Overseas students’ right to work must be reinstated to level the public-private playing field, argues William Hunt

To level the playing field, the state must reinstate working rights for overseas private students, argues William Hunt

August 1, 2013

It is now more than two years since Theresa May, the home secretary, announced a set of regulations aimed at cracking down on bogus colleges.

The rules required all private colleges to have “highly trusted sponsor” status with the UK Border Agency and to be reviewed by the Quality Assurance Agency. Legitimate private higher education providers embraced the regulations.

However, several Home Office restrictions unfairly disadvantage the legitimate private higher education sector, and this is a growing concern. They exist despite the Department for Business, Innovation and Skills’ stated intention to level the playing field between private and public providers (a policy one might expect from a Conservative-led government).

For example, overseas students attending private colleges are required to sit approved English-language tests. While our international cohorts have to pay for, take and pass secure English-language tests such as IELTS, students attending public institutions do not: this is left to the discretion of the universities.

And there are further discrepancies in the areas of doctoral programmes, postgraduate dependants, work placements and pre-degree courses.

But the most unfair and damaging difference in the regulations is that students attending private colleges, unlike those at publicly funded institutions, can no longer work part-time during their studies or full-time during holidays. This is a particularly curious quirk given that in many cases, private students are studying for precisely the same degree – awarded by precisely the same institution – as their university counterparts.

The Home Office seems blind to the added value that the private sector brings to the UK’s lucrative export market in education

The importance of this issue to international students is exemplified by the recent Hobsons survey Competing Globally. It found that the ability to work while studying is a key influence on potential international students’ decisions about whether or not to study in the UK. Through this regulation, the government has therefore given the publicly funded sector a huge commercial advantage over its private rival – and the consequences have been devastating.

As some in the private sector have floundered, many publicly funded universities have moved in to capitalise on the resulting gap in the international student market, taking over struggling legitimate independent colleges or opening branch campuses in London. The universities of Liverpool and Loughborough are just the latest examples to do the latter, a trend that is likely to continue for as long as the playing field remains tilted in the public sector’s favour.

Universities’ opportunism here undermines the Home Office’s justification for its different treatment of the sectors. In its response to the BIS select committee’s report Overseas Students and Net Migration, the government states that ending “the abuse of the student migrant route” is “a key part” of realising the government’s commitment to reduce net migration.

But in the same document, the government also says that the Home Office regulations are already “allowing no opportunity for bogus colleges to operate in the UK”. Indeed, May recently stated that such institutions have been “closed down”.

By continuing to treat the legitimate private sector unfairly, the government is merely redirecting genuine students to publicly funded universities.

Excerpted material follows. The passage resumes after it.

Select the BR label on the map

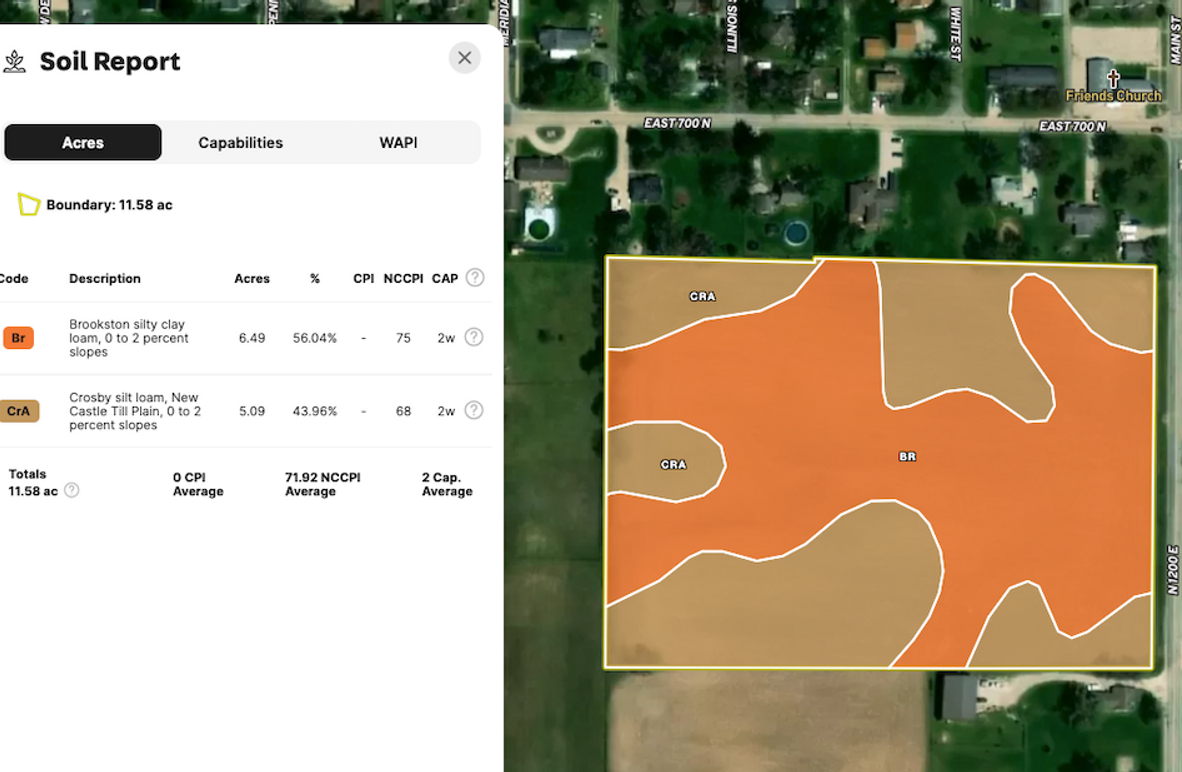[x=907, y=457]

The hope that further reductions in net migration will be achieved in this way is clearly unrealistic.

There are other areas in which regulations governing home students are unfair, including rules on tuition fees, regulatory fees and access to funding. In these cases, however, the imbalance has been acknowledged by the universities and science minister David Willetts and his team, and their expressed aim is to rebalance the situation over time.

Unfortunately, the Home Office seems blind to the added value that the independent sector brings to the UK’s lucrative export market in education. This is a grave mistake.

It is high time that the government reinstated working rights for genuine international private students so that fair competition can prevail.